Anstrengend
Michael Ballack muss hart für sein Comeback arbeiten.

Michael Ballack muss hart für sein Comeback arbeiten.

dpa

Michael Ballack muss hart für sein Comeback arbeiten.

Frankfurt/Leverkusen (dpa) - Fußball-Nationalspieler Michael Ballack hat sich angesichts seiner schweren Verletzungen im WM-Jahr 2010 gedanklich mit einem Rücktritt befasst.

«Die Furcht hatte ich natürlich auch. Es war auch wichtig, sich damit zu beschäftigen. Obwohl ich es nicht wahrhaben wollte, habe ich beide Wege für mich durchgespielt», sagte der Profi von Bundesligist Bayer Leverkusen der «Frankfurter Rundschau».

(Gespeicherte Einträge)
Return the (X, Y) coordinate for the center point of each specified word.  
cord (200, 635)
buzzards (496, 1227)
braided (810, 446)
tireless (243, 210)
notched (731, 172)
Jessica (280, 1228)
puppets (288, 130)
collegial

> **Die Aufgaben**
(1) Mit welcher Möglichkeit hat sich Michael Ballack laut dem Text über Ballacks Comeback wegen seiner Verletzungen im WM-Jahr 2010 gedanklich befasst?
(2) Gib den Text über Ballacks Comeback von „Anstrengend“ bis „einem Rücktritt befasst.“ wortgetreu wieder.

> **Lösungen der Reihenfolge**
(1) Mit einem Rücktritt.

(2)
Anstrengend
Michael Ballack muss hart für sein Comeback arbeiten.

Michael Ballack muss hart für sein Comeback arbeiten.

dpa

Michael Ballack muss hart für sein Comeback arbeiten.

Frankfurt/Leverkusen (dpa) - Fußball-Nationalspieler Michael Ballack hat sich angesichts seiner schweren Verletzungen im WM-Jahr 2010 gedanklich mit einem Rücktritt befasst.